A 36anni,Nicole Kidman può fare tutto: sceglie con intelligenza accorti personaggi e film da interpretare, sa impersonare le donne più differenti con una duttilità fisica rara che le permette di attraversare il tempo (‘800, ‘900, contemporaneità), di rimanere molto elegante in tailleur, in costume da ballerina, in maglietta da biancheria intima, in paltoncini striminziti da Grande Depressione. inimitabile perché poliedrica, non cristallizzata in quell’immagine fissa indispensabile alle dive di un tempo: e perché è un’attrice davvero brava.

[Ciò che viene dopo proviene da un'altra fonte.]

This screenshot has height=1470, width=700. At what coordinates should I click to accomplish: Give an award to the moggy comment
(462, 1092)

Ha cominciato a 22 anni, subito protagonista in Ore 10 calma piatta di Philip Noyce,thriller marino, fronteggiava da sola su una barca un bellissimo assassino psicopatico. È stata magnifica a trent’anni in Ritratto di signora di Jane Campion, dal romanzo di Henry James, in un memorabile ritratto dell’infelicità femminile È stata brava nei film accanto al marito Tom Cruise, ma con una bravura anche maggiore ha saputo gestire il comune successo di coppia più bella del mondo, la comune decisione triste di una separazione che è dispiaciuta a tutti i loro ammiratori, che amavano quell’immagine di persone giovani, belle,famose, felici.
Dopo la separazione, Nicole Kidman si è rivelata una volta di più intelligente e vittoriosa mentre Cruise entrava in quel cono d’ombra dov’è ancora, lei ha lavorato molto e benissimo, andando sempre più avanti, sempre più bella.

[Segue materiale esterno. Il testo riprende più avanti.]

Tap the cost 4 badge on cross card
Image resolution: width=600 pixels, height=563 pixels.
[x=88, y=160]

Da Lo Specchio, 15 novembre 2003
Un giglio bianco, una candela accesa, un dipinto di Friedrich. Una di quelle giovani signore, mamme borghesi degli anni 1945-55, composte come Grace Kelly o Deborah Kerr, vestite di seta, ben pettinate, con le perle: belle e fredde, distanti eppure materne e capaci di occultare ardori carnali. La sua unica scena veramente erotica, Nicole Kidman l’ha interpretata con un bambino di dieci anni in Birth di Jonathan Glazer: nudi, la signora e il ragazzino che sosteneva d’essere la reincarnazione del marito di lei stanno seduti insieme nella vasca da bagno, si toccano, si accarezzano piano, si fanno scorrere l’un l’altro l’acqua addosso, si fissano negli occhi, si sorridono amorosamente. Nicole Kidman ha 38 anni, è bellissima, elegantissima, brava, d’una versatilità non comune. Nata alle Hawaii da una famiglia australiana, alta, sottile, con lineamenti fini, rossa di capelli e di pelle, ha cominciato a fare cinema a 22 anni, subito protagonista in Ore 10 calma piatta di Philip Noyce, thriller marino in cui fronteggiava da sola su una barca un bell’assassino psicopatico. Sopraffatta dalla crudeltà altrui e vendicatrice spietata in Dogville di Lars von Trier, in Moulin Rouge è stata una seduttrice spettacolare, in The Others una occulta infanticida, in Eyes Wide Shut di Kubrick una moglie misteriosa. È stata persino una stupida accecata dall’ambizione dì diventare una diva del giornalismo tv, una borghesuccia vanesia e amorale in Da morire di Gus Van Sant; è stata magnifica a trent’anni in Ritratto di signora di Jane Campion dal romanzo di Henry James, un memorabile quadro d’infelicità femminile; è stata brava nei film accanto all’ex marito Tom Cruise (Cuori ribelli, Giorni di tuono). Ma non è perché sia brava, perfezionista e dì ambizioni bene organizzate, che Nicole Kidman piace. Piace perché è bella, naturalmente. Perché non è una bellezza contemporanea: la sua grazia, i lineamenti delicati, gli occhi chiari sono senza tempo e senza luogo, possono assorbire tutti gli ideali e i modelli possibili (aristocratica settecentesca, romantica ottocentesca, clone, cyborg). Piace perché le spettatrici sono convinte, spiandola sullo schermo, di poter cogliere i segreti di uno chic sublime; e perché gli spettatori possono immaginare d’essere capaci di infrangere quella corazza dì remota freddezza.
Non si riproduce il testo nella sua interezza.